It’s a satellite, just a satellite

North Korea is playing its funny games again.

North Korea launched a long-range rocket on Sunday carrying what it has said is a satellite, South Korea’s defense ministry said, in defiance of United Nations sanctions barring it from using ballistic missile technology.

The rocket was launched at 9:30 a.m. Sunday local time (7:30 p.m. ET), and South Korea was tacking it in flight, a South Korean military official said. “We have no information about any missile parts yet,” the official said.

A U.S. Defense official said the rocket was launched on a southern path over the Yellow Sea, and the trajectory indicated the rocket posed no threat to the U.S. or its allies. The launch vehicle appears to have reached space, the official said.

I know someone who’s underneath that path.

North Korea had notified U.N. agencies that it planned to launch a rocket carrying an Earth observation satellite, triggering opposition from governments that see it as a long-range missile test.

Intercontinental ballistic missiles designed to deliver nuclear warheads are launched into sub-orbital space to reach distant targets.

North Korea likes to throw things up in the air too you know. It’s totally unfair to tell it not to.

Updating to add the NHK report:

The Japanese government says North Korea launched what’s widely believed to be a long-range ballistic missile on Sunday morning.

Officials said they’ve confirmed that one projectile was fired from the North Korean western coast heading south at around 9:31 AM Japan time.

They said the object split into 5 parts. One part fell into the Yellow Sea, about 150 kilometers west of the Korean Peninsula. Two others landed in the East China Sea, about 250 kilometers southwest of the peninsula.
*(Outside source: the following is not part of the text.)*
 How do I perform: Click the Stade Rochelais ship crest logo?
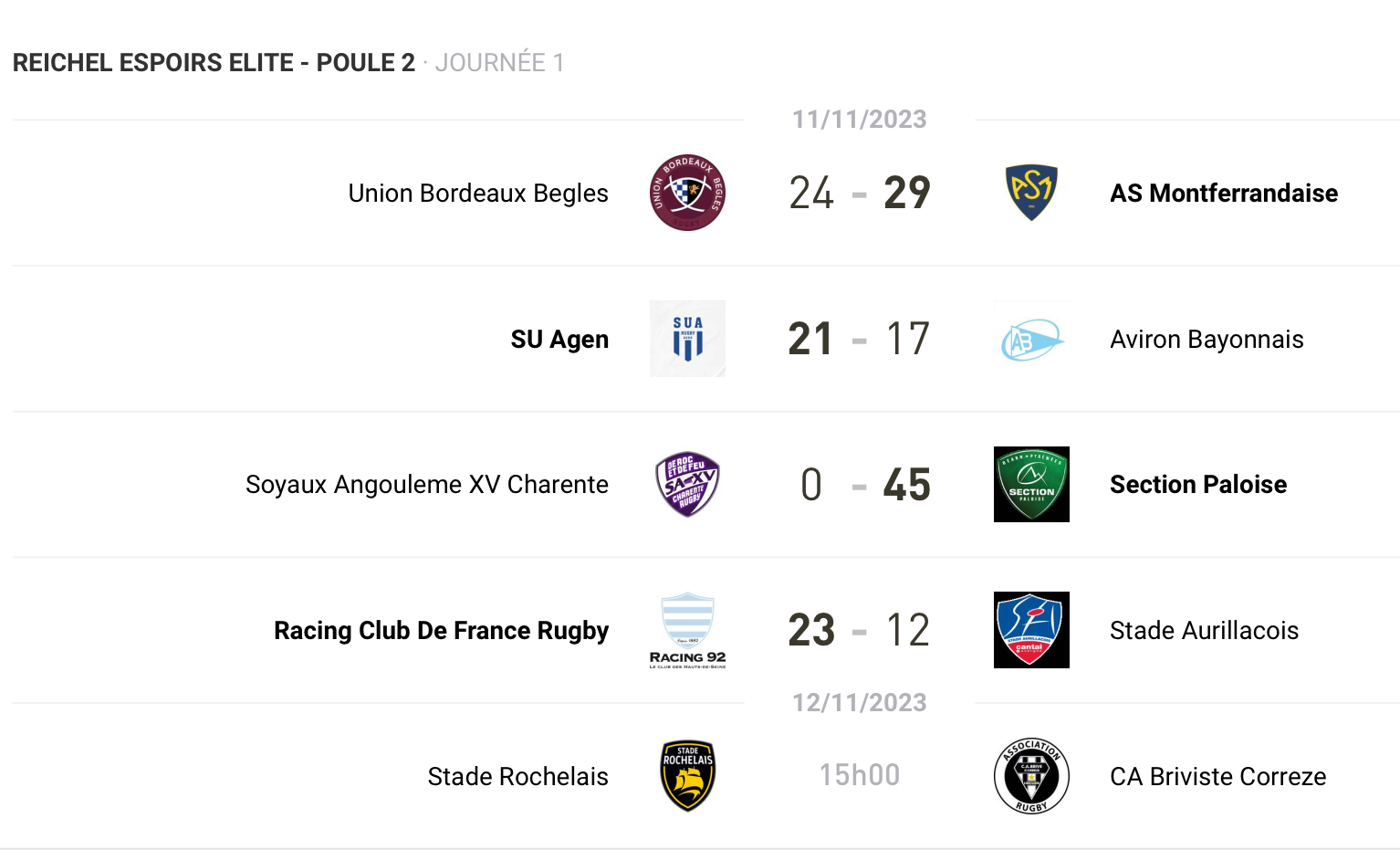point(687,776)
They estimate another part flew through Japanese airspace over Okinawa and dropped in the Pacific Ocean, about 2,000 kilometers south of Japan.

So that’s just great.

 

Comments

4 responses to “It’s a satellite, just a satellite”

  1. Oenotrian Avatar

    And the largest concentration of U.S. forces in Asia can be found on Okinawa.

  2. RJW Avatar

    Let’s hope that the missile simply disintegrated and that the barking mad regime isn’t testing MIRV technology.

  3. Oenotrian Avatar

    An expert in space engineering says North Korea may have developed a more powerful version of what is believed to be a long-range ballistic missile.

    Daido University President Akira Sawaoka says the part that fell away around 9:37 AM, Japan Time, on Sunday was probably the first stage, and the part that dropped into the sea around 9:45 AM was the second.
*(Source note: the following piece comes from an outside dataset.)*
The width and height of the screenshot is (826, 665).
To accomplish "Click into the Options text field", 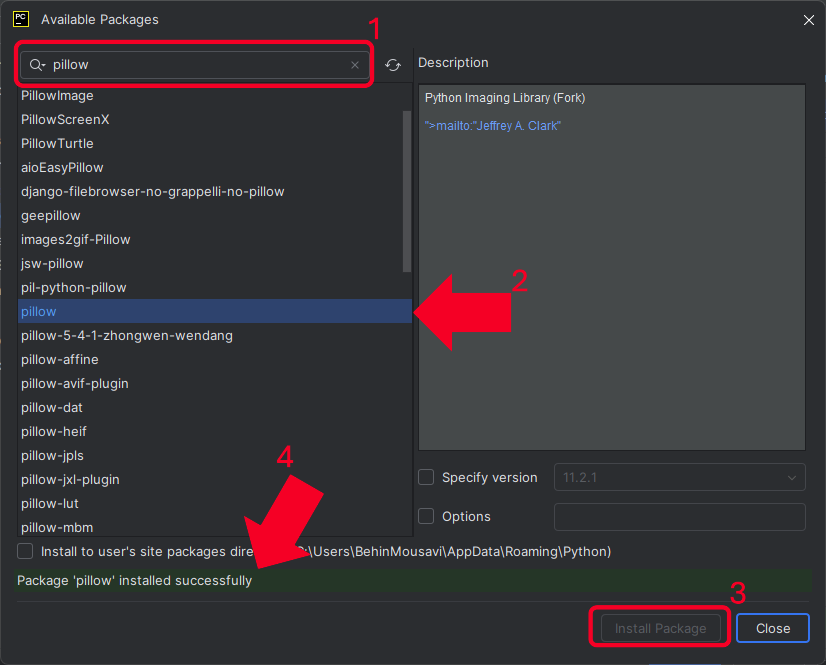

    He says the part that is believed to be the first stage fell away about 6 minutes after the launch, or about 3 minutes sooner than in December 2012.

    Sawaoka says the part that is thought to be the second stage fell away 6 minutes sooner than in 2012, or about 14 minutes after the launch.

    He says this indicates that the missile had a more powerful engine and it could consume fuel more quickly.

    Sawaoka says the second stage encountered little air resistance, and this may have caused it to fly beyond the area that the North had announced.

    He says North Korea may not have a sufficient level of technology to control a more powerful missile, but the second stage flying too far is not a serious issue for the North, and it has obviously improved its launching technology.

    He says the technological progress the North has made in 5 to 6 years is significant and should not be underestimated.